Although the Applicant has stated that the Respondent issued the entry permits on misrepresentations, he has not outlined what these misrepresentations are. The court cannot simply assume that he is right. It is therefore my finding that this allegation is without merit.

Moreover, the Respondent had received an anonymous complaint, setting out various complaints against the 1st Interested Party. After receiving this complaint on the operations of the company, a team from the Respondent’s office visited the company on 8th February 2012, conducted investigations and compiled a report. The Respondent found that the basic requirements were met with regard to the issuance of the permits, and that no law or procedure was violated.

On the qualifications of the 2nd to 11th Interested Parties, the Immigration Officer found that the academic and professional certificates of the Interested Parties had been accompanied by a notarial certification, and that the same had been forwarded to the Chinese Embassy for authentication. In other words, the Immigration Officer conducted his due diligence. He found that the entry permits were issued to the Applicants upon receipt of the necessary information from them. He also found that that the operations of the company were beneficial to the country because it had provided employment for 65 Kenyan citizens and was making a positive contribution to the economy. The Immigration Officer also took note of the fact that the major investors of the company were based in China, and advised that the department would have to review the situation at a later date so as to minimise the number of expatriates in Kenya.

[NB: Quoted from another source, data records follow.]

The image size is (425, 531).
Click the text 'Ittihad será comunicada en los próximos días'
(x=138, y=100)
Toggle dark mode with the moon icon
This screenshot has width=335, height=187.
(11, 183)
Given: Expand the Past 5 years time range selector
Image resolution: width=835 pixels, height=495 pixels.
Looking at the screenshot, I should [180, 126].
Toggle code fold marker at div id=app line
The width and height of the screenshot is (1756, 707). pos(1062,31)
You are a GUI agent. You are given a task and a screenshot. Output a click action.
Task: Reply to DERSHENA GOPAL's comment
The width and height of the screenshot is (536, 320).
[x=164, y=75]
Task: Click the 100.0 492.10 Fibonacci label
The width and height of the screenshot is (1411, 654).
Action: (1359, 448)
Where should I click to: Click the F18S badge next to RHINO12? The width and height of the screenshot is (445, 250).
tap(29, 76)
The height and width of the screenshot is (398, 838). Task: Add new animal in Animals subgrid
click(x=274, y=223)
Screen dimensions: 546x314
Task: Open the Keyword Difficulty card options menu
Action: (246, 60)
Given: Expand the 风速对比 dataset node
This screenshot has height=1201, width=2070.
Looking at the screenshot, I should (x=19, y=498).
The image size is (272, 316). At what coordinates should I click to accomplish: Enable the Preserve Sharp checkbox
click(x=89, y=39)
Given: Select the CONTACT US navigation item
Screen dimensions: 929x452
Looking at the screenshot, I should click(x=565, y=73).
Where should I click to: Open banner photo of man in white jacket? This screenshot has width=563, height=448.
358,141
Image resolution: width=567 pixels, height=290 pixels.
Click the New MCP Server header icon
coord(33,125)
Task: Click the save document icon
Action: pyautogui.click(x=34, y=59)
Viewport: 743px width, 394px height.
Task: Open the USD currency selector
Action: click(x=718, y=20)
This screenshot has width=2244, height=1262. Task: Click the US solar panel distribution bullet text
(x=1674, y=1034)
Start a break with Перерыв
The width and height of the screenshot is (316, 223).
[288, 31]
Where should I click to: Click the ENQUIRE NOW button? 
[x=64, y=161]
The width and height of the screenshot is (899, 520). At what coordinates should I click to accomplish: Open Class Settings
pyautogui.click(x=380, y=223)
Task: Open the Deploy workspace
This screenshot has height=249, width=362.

It is clear that the Respondent issued the permits after following the procedure that is outlined in the law. When complaints were made about the company, the Respondent acted upon these complaints, conducted investigations and found that the issues raised were superfluous. Had the Respondent found the allegations against the company to be true, the Respondent would have taken the appropriate measures that are outlined in the law.

Having considered all the arguments presented before this court, it is my finding that the Applicant has failed to prove the grounds for the award of judicial review orders. The application dated 7th May 2012 therefore fails in its entirety and it is hereby dismissed with costs to the Respondent and the Interested Parties.